[Work to be completed]: Please return all lines of the data below containing the string "cell".

━━━ Records shown ━━━

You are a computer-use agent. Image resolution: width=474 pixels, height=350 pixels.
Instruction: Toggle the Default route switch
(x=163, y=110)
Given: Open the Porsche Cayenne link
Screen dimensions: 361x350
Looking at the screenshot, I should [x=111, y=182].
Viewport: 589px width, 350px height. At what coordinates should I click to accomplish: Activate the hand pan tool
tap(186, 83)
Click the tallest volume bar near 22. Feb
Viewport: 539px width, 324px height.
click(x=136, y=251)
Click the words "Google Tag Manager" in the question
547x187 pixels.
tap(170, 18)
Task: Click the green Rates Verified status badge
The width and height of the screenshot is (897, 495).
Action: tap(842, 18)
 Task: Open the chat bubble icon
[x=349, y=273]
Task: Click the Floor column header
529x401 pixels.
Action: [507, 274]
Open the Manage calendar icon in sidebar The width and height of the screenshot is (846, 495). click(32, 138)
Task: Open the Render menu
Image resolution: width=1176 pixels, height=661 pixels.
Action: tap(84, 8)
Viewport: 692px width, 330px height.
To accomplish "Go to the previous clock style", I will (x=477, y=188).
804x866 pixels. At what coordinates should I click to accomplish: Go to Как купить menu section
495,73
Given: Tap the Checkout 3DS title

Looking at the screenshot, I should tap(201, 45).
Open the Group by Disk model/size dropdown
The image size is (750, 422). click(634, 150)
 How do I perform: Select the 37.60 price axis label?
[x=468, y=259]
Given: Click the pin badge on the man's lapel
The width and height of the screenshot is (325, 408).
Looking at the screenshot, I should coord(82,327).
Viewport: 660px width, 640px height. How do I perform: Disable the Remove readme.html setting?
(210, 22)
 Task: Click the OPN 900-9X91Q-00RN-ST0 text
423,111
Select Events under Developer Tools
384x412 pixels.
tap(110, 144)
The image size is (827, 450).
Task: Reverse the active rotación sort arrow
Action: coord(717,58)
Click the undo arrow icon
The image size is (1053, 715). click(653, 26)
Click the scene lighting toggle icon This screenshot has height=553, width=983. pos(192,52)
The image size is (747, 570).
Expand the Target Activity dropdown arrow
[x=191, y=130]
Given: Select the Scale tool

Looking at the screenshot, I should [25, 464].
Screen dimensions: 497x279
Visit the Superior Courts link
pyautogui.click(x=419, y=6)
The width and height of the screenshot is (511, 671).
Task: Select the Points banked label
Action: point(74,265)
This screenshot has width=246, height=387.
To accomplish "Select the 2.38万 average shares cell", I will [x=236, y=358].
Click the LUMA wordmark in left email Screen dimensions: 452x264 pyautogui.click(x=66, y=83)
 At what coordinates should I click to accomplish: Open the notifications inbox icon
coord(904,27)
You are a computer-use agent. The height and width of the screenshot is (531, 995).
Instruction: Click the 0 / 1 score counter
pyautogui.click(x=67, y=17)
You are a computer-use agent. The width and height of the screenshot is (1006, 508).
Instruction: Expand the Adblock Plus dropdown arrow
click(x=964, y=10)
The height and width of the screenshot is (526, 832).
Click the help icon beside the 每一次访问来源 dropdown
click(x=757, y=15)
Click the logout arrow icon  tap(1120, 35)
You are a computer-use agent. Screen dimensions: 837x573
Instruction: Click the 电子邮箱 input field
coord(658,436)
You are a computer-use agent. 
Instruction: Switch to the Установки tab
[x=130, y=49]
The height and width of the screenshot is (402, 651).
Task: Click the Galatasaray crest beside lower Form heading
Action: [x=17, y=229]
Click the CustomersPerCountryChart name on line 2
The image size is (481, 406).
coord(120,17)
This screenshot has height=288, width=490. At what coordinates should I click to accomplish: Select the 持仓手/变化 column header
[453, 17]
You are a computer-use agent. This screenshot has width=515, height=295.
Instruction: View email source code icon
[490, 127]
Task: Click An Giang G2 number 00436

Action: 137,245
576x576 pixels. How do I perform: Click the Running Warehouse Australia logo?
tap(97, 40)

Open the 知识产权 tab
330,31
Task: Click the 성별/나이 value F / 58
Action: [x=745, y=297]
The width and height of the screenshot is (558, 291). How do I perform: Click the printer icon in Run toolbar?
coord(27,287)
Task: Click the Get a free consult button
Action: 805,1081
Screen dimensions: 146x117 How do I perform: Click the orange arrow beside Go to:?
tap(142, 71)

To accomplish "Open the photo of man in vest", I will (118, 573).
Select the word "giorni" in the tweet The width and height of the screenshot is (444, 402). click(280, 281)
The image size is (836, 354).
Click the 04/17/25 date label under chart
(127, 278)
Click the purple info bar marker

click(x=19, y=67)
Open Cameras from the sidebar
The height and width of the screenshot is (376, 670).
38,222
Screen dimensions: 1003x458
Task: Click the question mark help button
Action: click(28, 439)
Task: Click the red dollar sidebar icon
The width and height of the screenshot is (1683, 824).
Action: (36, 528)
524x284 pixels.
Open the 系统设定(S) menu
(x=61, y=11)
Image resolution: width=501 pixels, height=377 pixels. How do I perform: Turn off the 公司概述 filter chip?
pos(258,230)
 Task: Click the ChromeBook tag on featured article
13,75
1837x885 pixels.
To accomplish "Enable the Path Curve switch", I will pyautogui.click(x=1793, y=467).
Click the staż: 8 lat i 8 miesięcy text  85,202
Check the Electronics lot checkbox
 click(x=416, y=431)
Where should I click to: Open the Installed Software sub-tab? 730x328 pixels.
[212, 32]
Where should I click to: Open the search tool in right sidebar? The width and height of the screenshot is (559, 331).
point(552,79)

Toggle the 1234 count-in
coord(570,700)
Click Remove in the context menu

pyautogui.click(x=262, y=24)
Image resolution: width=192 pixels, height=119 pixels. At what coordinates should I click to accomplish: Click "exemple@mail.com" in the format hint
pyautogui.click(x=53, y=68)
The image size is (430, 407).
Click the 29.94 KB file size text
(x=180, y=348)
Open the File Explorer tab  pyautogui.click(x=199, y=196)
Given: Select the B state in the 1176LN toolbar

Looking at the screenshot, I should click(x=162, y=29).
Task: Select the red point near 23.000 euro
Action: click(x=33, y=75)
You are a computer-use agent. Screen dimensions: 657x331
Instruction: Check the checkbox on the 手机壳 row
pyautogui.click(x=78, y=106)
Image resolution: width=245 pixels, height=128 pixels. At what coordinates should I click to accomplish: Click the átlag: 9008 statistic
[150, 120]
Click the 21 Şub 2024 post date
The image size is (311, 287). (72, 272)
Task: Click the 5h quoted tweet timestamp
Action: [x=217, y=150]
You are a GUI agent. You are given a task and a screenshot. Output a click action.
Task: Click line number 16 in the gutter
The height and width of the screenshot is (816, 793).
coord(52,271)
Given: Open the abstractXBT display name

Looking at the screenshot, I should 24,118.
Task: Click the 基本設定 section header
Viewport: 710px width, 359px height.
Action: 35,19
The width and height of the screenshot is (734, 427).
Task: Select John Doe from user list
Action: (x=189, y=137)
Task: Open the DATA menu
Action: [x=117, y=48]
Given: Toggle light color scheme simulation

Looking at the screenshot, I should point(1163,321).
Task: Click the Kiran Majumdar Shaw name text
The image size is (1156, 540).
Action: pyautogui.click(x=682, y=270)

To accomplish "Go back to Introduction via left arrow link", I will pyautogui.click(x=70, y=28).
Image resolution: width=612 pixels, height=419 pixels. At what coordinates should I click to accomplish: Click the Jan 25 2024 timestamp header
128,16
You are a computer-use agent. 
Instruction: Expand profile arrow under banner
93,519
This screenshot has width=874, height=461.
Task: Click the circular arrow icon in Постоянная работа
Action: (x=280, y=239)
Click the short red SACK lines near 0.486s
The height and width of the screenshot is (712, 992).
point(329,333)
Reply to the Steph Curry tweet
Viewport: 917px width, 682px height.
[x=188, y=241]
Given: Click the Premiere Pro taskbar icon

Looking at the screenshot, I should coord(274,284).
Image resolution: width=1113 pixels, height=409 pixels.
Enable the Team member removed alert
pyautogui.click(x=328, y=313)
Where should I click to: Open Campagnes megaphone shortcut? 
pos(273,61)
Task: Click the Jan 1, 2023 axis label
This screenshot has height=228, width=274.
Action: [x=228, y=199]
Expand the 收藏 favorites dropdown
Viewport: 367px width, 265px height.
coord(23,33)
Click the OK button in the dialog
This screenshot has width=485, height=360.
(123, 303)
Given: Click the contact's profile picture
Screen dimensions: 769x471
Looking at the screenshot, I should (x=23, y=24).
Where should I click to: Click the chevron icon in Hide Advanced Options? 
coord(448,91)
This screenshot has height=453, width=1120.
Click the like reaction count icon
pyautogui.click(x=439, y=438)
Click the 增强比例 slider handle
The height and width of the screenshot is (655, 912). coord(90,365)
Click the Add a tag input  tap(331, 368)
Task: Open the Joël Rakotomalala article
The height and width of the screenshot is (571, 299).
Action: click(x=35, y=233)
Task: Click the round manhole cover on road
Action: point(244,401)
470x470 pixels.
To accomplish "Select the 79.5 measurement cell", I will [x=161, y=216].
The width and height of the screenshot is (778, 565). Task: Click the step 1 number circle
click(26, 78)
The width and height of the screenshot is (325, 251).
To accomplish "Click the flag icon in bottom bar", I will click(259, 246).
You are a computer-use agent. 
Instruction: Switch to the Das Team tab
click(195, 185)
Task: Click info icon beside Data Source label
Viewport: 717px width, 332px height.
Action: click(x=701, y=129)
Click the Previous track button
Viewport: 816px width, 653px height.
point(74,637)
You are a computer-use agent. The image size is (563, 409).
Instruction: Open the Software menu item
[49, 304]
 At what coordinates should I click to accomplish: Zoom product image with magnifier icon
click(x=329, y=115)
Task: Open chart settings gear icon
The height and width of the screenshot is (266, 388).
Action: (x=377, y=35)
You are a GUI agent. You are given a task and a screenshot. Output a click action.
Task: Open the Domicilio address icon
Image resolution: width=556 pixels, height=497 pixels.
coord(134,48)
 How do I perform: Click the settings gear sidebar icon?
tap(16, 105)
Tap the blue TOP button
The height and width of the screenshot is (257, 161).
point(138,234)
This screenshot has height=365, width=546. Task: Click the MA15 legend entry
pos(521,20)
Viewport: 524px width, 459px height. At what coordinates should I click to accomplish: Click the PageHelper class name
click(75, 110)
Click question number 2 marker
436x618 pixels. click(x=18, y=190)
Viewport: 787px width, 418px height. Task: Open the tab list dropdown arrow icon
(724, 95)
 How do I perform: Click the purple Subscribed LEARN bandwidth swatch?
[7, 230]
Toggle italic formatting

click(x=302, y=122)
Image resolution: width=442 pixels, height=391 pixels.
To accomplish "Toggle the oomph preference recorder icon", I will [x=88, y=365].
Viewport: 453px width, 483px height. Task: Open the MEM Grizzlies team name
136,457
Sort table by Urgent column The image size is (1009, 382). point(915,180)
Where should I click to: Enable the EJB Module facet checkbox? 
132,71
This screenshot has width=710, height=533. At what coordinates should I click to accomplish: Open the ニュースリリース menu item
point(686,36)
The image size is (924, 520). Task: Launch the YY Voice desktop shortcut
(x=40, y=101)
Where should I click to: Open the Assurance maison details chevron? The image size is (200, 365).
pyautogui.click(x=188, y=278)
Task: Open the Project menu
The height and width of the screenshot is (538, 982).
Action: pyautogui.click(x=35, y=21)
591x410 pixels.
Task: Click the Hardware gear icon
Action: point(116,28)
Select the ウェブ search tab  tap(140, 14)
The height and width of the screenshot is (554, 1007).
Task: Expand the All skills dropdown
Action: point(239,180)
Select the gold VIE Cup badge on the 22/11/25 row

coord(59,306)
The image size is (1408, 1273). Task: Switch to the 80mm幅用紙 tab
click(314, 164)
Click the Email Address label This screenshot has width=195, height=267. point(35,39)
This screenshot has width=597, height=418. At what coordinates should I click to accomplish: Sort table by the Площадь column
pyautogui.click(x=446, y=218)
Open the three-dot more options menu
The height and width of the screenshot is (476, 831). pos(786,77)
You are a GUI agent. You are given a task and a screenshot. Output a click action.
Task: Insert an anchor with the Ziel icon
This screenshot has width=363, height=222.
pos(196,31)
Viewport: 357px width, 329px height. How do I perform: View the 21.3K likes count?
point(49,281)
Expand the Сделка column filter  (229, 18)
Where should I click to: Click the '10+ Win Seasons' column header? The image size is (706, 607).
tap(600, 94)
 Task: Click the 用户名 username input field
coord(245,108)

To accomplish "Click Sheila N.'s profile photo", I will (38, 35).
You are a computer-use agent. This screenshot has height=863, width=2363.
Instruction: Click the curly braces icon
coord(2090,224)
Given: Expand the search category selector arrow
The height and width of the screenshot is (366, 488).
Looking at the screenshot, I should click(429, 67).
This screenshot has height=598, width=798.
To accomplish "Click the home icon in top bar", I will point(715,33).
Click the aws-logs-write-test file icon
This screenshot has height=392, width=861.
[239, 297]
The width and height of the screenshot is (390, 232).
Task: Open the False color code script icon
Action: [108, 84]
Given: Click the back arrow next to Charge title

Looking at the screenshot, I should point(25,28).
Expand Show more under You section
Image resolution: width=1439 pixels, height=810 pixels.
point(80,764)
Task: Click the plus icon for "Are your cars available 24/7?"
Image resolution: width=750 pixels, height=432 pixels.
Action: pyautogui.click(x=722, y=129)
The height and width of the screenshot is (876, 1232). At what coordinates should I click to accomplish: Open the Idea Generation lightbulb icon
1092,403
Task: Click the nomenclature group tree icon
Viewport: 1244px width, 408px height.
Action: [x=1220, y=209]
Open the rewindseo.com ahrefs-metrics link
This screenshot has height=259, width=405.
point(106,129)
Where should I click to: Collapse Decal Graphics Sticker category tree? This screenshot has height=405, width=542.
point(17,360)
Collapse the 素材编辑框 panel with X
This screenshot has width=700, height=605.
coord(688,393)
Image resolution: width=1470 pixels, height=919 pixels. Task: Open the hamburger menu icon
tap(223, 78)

━━━

[Answer to this exercise]:
To accomplish "Select the 2.38万 average shares cell", I will [x=236, y=358].
To accomplish "Select the 79.5 measurement cell", I will [x=161, y=216].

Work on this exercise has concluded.